In the third article ‘Storm-clouds gathering ‘the subject is what the world recession will do to India’s economy.

The crowning reason for optimism, however, is the savings rate. A young population should be sufficient to keep India’s savings rate close to the current level for the next two decades. Because the government eats up so much of India’s savings, the country relies unduly on foreign capital to sustain its high investment rate (its current-account deficit recently widened to about 3.5% of GDP). High public spending also contributes to inflation, which limits the RBI’s freedom to cut interest rates. Yet there are some slim reasons for hope.

One is duress. In a slowing economy it might therefore consider selling a few of the state’s many loss-making companies. Another, more tentative, reason for hope is political. In middle-class India, especially, the recent run of high growth has become a source of national pride. The third reason is intellectual. India has, so far, been proved right in opening its financial sector to globalisation only cautiously.

The next article, ‘The world is rocky’ talks about the India’s IT sector. India’s computer-services firms are in good shape to survive the financial crisis.Most Indian computer-services companies are at least in fighting form. Smaller firms, which offer imaginative-and perhaps dispensable-niche services could struggle in a slowdown. But the biggest have little debt and lots of cash. As much as 80% of their revenues, moreover, come from essential services-“keeping the lights on” in industry-speak-which their customers could not easily cut back.

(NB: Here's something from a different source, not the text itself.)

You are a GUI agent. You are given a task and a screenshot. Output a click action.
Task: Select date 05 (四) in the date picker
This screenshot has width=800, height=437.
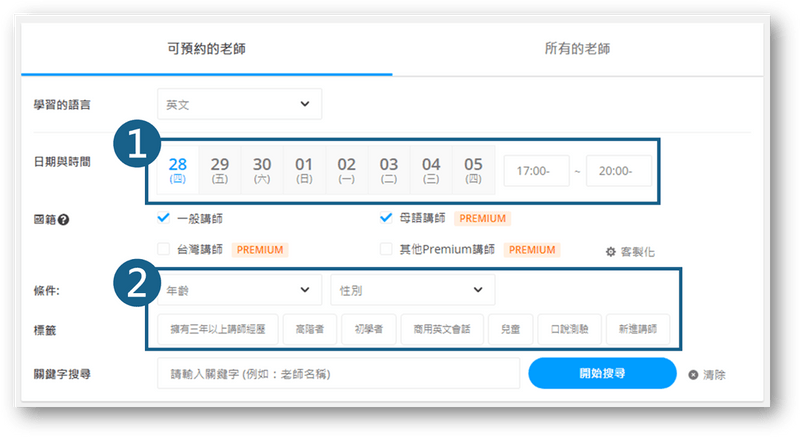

‘Creaking, groaning’ infrastructure is India’s biggest handicap. India plans roughly to double its investment in infrastructure, to $475 billion over the next five years, or about 8% of GDP a year. In the next five years the government plans to increase India’s generating capacity by an annual 14%, or 90,000MW. At least almost all Indian children now go to school: a survey of 16,000 villages carried out last year by ASER, an NGO, put the enrolment rate at 96%.

‘A litany of trouble spots‘ details the trouble areas.

Yet apart from Kashmir, which carries a threat of international war, religious violence may be the most worrying of India’s conflicts. Its usual cause, discrimination against non-Hindus, is profoundly corrosive of the state.

Increasingly, where Indians have grievances over land disputes, Naxalites crop up. They are a symptom of India’s corrupt and malfunctioning state: thriving, in poor and crowded parts of Uttar Pradesh (UP), Madhya Pradesh and Bihar, where the district administration is weakest. In the short term, they represent a law-and-order problem which India needs to address more urgently.

However, even in the countryside, where caste prejudices is still virulent, there is surprising change. According to a recent survey of 19,000 dalit households in UP by researchers at the University of Pennsylvania, dalits were much less poor and caste-bound than expected. In 1990 nearly three-quarters of dalit households in western UP earned a living from skinning animals, an “untouchable” occupation. In 2007 this had come down to 0.6%, apparently because the local dalits had got rich enough to refuse such employment.

‘An awkward neighbour in a troublesome neighbourhood‘ deals with the neighbouring countries that are keeping India engaged. It is safe to assume, as Mr Emmott does, that Mr Bush’s fear of a rising China, and his wish to bolster India against it, was the main motive for the nuclear detente.

‘Ruled by Lakshmi’ finally talks of the need to keep the growth story going. Though inequalities are widening, India’s best prescription remains continued rapid growth.

I wonder why Economist came out with this special report. It is only because India is important for the world today in a way that was never before. Can the economists of India along with Man Mohan Singh, himself an economist of repute with the 1991 India’s miracle in his cap, lead the nation out of slowdown and make it isolated from the global impact? I wish the business class cooperates for its long term gain instead of going for large scale layoffs and retrenchment of its employees. With good crop prospect and no job losses that will ensure market, the economy can come on growth path faster.